■ **Exercise prompt**
From the records below, extract only the lines running from the line with "Task: Focus the Název produktu search field" to the line with "Given: Enable the", both lines included, reproducing them exactly.

========

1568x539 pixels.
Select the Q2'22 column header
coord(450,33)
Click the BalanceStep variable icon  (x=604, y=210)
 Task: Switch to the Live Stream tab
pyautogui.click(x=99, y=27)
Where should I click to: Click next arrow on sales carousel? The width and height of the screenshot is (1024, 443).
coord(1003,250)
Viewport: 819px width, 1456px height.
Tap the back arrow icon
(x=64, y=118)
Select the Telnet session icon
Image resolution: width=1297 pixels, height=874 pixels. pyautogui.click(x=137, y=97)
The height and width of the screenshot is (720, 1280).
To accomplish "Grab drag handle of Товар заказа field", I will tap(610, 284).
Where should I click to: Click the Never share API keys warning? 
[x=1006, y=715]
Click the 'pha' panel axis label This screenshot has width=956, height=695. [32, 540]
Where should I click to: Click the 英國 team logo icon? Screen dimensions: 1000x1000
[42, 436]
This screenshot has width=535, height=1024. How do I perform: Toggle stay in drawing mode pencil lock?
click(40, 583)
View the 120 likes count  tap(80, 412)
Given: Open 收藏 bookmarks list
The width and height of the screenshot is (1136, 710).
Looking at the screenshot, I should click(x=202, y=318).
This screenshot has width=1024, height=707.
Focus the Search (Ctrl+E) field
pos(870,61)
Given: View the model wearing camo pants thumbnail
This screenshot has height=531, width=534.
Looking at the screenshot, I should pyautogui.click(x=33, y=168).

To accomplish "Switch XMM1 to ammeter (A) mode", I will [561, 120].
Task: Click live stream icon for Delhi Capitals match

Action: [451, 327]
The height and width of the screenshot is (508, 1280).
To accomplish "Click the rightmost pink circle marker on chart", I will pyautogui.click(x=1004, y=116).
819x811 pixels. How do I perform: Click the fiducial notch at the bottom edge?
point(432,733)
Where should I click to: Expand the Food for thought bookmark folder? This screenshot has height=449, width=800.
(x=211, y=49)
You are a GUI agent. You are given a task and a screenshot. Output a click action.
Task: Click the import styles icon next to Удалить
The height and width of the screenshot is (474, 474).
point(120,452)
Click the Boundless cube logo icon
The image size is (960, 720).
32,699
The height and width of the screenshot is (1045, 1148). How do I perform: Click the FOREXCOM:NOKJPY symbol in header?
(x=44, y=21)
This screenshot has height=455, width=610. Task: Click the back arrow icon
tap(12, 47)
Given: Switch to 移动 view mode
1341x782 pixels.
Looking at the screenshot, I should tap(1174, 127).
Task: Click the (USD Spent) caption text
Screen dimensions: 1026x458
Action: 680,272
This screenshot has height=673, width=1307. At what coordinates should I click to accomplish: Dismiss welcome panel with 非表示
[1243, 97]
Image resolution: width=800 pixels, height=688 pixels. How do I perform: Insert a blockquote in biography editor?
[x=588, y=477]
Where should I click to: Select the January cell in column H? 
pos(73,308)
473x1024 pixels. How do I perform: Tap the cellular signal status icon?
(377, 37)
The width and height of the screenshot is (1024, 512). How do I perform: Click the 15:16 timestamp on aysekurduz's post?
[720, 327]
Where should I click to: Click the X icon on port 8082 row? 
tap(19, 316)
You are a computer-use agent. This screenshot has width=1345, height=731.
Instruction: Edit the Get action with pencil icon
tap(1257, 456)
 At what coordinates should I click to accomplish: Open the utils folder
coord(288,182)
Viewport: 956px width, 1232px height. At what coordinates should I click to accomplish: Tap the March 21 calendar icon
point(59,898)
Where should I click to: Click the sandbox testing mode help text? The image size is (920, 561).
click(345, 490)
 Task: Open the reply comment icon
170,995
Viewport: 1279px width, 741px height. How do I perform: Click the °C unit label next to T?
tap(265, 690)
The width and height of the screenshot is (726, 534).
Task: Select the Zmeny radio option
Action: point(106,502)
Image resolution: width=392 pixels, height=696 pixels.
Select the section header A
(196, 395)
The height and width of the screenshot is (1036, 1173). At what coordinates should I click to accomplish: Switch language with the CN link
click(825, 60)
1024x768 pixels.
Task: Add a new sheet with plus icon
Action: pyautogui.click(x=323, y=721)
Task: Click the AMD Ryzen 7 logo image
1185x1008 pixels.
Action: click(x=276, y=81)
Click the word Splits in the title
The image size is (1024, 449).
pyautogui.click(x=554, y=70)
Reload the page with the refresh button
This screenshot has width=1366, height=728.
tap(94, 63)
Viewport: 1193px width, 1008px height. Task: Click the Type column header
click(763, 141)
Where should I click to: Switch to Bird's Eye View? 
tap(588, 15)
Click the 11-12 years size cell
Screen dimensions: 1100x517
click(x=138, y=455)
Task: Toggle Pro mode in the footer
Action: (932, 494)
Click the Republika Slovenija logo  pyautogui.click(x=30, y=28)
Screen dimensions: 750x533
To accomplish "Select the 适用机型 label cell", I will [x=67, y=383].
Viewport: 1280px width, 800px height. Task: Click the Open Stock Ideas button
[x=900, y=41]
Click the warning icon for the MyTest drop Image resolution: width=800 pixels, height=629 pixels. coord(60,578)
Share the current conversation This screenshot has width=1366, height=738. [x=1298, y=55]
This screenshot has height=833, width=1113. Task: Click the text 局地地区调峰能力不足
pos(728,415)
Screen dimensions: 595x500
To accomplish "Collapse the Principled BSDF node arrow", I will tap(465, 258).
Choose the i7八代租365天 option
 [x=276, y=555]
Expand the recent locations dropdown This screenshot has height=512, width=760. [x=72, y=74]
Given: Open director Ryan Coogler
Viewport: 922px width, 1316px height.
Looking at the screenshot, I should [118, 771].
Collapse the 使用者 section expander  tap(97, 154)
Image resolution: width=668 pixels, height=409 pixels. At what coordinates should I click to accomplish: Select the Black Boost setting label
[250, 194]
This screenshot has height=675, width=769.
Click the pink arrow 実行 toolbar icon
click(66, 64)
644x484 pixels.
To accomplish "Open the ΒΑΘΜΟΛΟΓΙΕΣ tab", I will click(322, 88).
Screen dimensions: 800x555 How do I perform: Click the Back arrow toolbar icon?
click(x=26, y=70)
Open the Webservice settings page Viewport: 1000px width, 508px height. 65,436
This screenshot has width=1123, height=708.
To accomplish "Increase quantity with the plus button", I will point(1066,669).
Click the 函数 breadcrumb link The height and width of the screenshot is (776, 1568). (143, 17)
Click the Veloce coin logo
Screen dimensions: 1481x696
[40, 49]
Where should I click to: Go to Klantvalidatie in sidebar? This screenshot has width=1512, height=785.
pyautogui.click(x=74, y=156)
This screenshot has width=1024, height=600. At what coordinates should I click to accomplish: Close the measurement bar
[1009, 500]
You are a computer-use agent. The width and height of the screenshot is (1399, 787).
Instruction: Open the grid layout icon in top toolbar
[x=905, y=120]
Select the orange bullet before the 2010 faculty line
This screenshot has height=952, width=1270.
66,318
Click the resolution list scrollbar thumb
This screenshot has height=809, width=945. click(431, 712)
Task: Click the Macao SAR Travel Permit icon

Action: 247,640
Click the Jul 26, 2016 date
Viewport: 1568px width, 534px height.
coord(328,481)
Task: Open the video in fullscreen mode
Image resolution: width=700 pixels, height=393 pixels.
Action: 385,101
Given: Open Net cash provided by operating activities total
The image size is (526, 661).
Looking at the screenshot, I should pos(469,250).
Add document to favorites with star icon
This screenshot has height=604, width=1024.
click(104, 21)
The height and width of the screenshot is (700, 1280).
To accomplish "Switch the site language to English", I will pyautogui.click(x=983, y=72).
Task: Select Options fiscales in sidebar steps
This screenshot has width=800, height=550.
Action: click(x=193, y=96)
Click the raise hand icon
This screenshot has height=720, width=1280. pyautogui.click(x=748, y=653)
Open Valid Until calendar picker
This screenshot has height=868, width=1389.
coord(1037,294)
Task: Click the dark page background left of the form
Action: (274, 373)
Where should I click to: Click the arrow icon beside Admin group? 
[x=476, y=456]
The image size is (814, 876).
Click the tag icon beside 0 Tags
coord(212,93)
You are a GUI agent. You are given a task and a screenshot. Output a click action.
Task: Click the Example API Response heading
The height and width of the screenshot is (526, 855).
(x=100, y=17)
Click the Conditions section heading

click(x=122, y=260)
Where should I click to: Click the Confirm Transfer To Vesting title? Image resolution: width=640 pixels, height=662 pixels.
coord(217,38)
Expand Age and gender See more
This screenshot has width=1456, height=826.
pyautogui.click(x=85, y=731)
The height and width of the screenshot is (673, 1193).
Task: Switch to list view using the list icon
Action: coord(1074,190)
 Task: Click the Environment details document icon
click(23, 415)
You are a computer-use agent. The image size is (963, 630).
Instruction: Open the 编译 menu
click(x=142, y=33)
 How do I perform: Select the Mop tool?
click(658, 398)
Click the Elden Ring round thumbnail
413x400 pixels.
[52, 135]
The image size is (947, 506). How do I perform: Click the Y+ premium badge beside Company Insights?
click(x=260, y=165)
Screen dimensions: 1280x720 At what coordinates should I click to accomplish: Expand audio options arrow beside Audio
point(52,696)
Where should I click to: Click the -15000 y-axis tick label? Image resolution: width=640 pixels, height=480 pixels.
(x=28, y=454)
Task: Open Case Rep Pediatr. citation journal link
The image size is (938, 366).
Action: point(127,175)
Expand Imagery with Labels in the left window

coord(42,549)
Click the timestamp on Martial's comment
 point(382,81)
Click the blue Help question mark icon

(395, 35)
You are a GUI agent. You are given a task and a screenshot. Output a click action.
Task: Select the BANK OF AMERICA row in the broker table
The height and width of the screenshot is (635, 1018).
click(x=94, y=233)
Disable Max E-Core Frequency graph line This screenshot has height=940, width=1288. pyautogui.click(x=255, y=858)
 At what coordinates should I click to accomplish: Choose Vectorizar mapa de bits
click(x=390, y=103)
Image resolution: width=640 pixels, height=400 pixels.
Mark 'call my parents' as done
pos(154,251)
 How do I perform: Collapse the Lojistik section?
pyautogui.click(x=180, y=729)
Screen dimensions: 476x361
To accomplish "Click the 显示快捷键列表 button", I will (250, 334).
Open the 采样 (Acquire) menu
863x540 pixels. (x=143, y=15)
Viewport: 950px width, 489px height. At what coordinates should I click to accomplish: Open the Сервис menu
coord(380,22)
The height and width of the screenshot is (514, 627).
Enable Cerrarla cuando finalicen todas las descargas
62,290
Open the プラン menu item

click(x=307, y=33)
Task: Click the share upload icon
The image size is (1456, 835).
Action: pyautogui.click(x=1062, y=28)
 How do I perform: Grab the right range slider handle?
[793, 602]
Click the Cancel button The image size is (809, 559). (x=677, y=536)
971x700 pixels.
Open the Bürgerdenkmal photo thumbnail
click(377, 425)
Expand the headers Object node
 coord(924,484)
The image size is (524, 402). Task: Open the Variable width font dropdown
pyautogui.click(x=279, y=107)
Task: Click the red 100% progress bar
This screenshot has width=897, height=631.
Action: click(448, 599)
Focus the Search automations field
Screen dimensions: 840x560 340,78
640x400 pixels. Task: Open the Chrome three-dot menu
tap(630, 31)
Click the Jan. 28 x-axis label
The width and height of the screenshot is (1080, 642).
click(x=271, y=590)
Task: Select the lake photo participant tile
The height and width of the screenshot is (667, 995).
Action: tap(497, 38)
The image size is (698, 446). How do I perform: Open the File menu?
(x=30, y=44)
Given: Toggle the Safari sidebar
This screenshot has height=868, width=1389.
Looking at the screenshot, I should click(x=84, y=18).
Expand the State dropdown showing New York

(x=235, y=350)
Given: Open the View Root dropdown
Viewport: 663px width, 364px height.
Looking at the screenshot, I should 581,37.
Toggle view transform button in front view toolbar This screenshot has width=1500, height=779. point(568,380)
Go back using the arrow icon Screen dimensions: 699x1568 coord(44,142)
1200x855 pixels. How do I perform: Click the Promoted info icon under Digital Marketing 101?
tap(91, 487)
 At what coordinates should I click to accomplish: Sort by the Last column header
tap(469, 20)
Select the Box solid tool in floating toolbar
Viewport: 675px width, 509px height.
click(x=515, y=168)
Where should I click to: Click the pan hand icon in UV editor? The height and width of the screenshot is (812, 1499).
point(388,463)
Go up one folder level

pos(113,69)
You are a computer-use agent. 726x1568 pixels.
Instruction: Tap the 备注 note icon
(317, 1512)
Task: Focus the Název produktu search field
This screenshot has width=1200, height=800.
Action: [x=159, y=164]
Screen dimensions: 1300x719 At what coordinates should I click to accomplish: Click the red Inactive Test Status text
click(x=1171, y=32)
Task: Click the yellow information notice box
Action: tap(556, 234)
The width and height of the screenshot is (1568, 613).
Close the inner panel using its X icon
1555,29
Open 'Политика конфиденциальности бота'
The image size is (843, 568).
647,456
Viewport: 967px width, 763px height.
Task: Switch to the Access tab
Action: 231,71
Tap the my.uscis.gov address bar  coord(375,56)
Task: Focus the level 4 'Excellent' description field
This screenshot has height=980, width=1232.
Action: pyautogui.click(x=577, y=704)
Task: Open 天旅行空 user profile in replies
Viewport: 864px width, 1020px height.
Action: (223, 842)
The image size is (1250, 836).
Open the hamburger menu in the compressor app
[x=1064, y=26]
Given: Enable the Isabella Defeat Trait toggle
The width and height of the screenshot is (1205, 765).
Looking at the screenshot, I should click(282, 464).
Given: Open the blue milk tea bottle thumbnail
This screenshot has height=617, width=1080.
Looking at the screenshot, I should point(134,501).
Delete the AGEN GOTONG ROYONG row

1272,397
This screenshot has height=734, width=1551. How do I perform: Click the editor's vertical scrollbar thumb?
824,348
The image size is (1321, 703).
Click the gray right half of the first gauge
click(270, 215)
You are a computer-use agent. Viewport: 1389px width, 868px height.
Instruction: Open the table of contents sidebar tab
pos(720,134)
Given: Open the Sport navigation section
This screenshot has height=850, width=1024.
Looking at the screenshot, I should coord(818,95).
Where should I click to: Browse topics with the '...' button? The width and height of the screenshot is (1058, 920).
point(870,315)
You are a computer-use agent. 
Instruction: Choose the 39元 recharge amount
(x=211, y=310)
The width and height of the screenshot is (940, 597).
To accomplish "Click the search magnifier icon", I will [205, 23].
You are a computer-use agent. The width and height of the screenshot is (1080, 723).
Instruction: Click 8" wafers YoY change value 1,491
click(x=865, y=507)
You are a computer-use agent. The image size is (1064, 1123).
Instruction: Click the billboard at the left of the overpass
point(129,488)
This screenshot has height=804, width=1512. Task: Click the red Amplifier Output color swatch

========

■ **Solved problem**
Task: Focus the Název produktu search field
This screenshot has width=1200, height=800.
Action: [x=159, y=164]
Screen dimensions: 1300x719 At what coordinates should I click to accomplish: Click the red Inactive Test Status text
click(x=1171, y=32)
Task: Click the yellow information notice box
Action: tap(556, 234)
The width and height of the screenshot is (1568, 613).
Close the inner panel using its X icon
1555,29
Open 'Политика конфиденциальности бота'
The image size is (843, 568).
647,456
Viewport: 967px width, 763px height.
Task: Switch to the Access tab
Action: 231,71
Tap the my.uscis.gov address bar  coord(375,56)
Task: Focus the level 4 'Excellent' description field
This screenshot has height=980, width=1232.
Action: pyautogui.click(x=577, y=704)
Task: Open 天旅行空 user profile in replies
Viewport: 864px width, 1020px height.
Action: (223, 842)
The image size is (1250, 836).
Open the hamburger menu in the compressor app
[x=1064, y=26]
Given: Enable the Isabella Defeat Trait toggle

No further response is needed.